Records for this exercise:
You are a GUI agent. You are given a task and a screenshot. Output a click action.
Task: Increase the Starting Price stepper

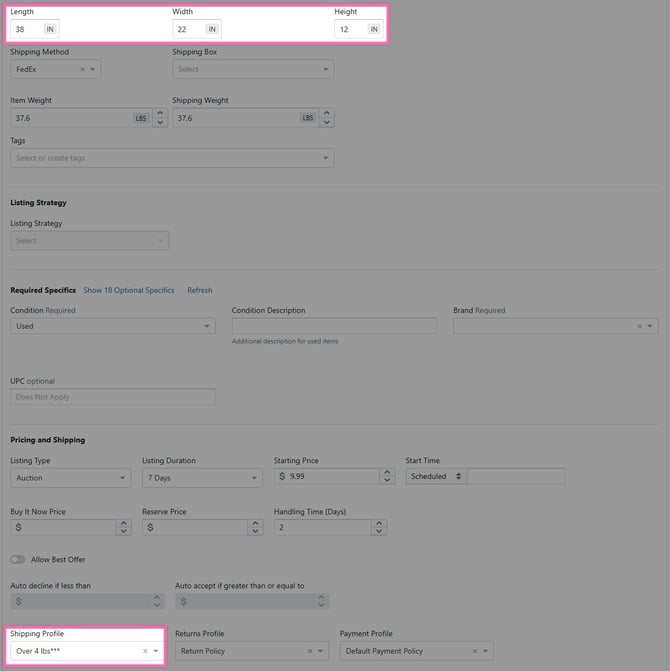tap(387, 472)
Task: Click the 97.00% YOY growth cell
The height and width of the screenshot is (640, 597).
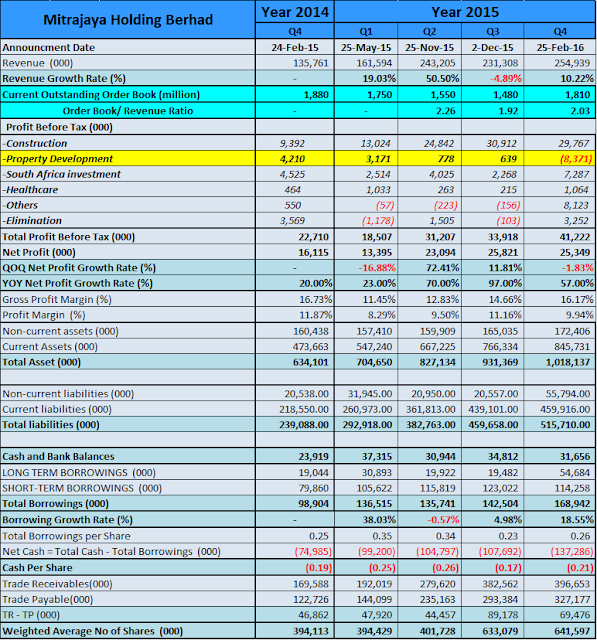Action: (493, 283)
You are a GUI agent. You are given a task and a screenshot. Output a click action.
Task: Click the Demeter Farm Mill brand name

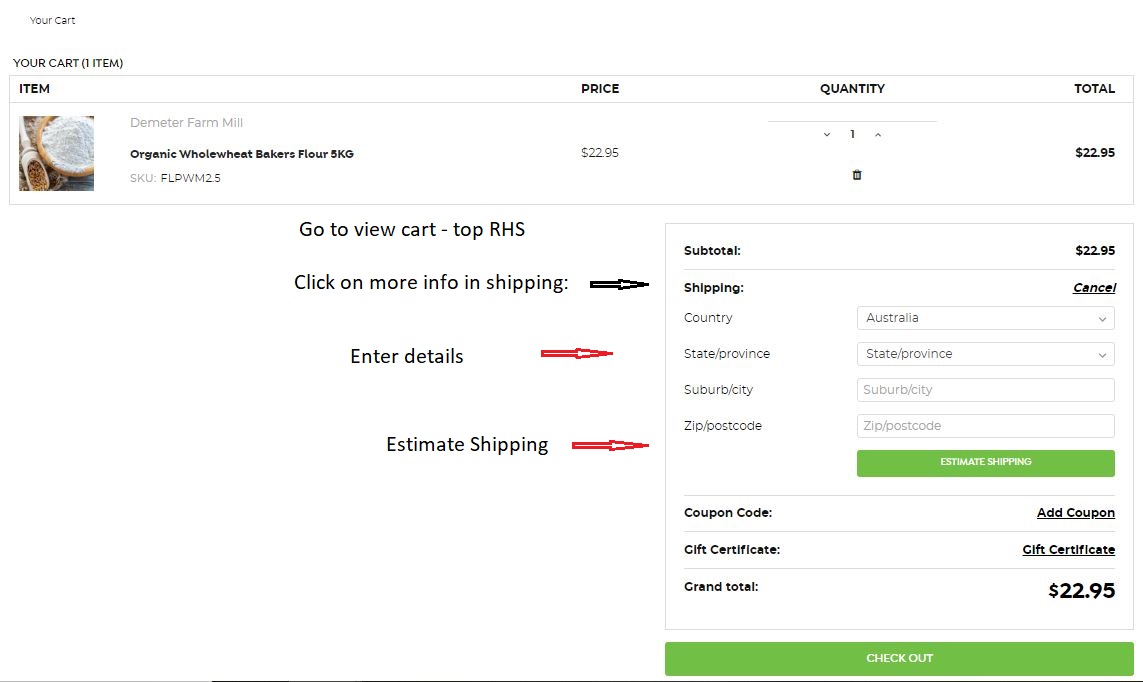coord(186,123)
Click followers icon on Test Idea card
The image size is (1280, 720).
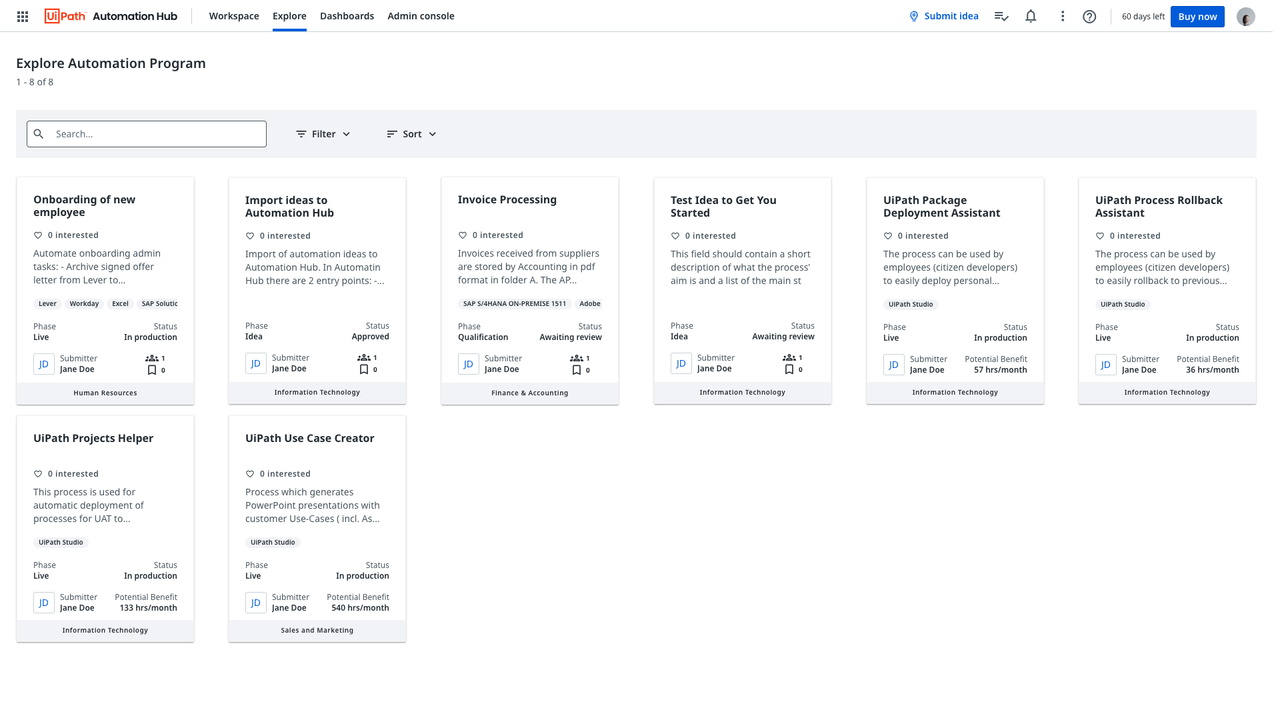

What the task requires:
Return the entries unchanged, save for the pictures, which do not belong in the copy.

Exercise result:
You are a GUI agent. You are given a task and a screenshot. Output a click action.
Task: Increase the Starting Price stepper

tap(387, 472)
Task: Click the 97.00% YOY growth cell
The height and width of the screenshot is (640, 597).
Action: (493, 283)
You are a GUI agent. You are given a task and a screenshot. Output a click action.
Task: Click the Demeter Farm Mill brand name

coord(186,123)
Click followers icon on Test Idea card
The image size is (1280, 720).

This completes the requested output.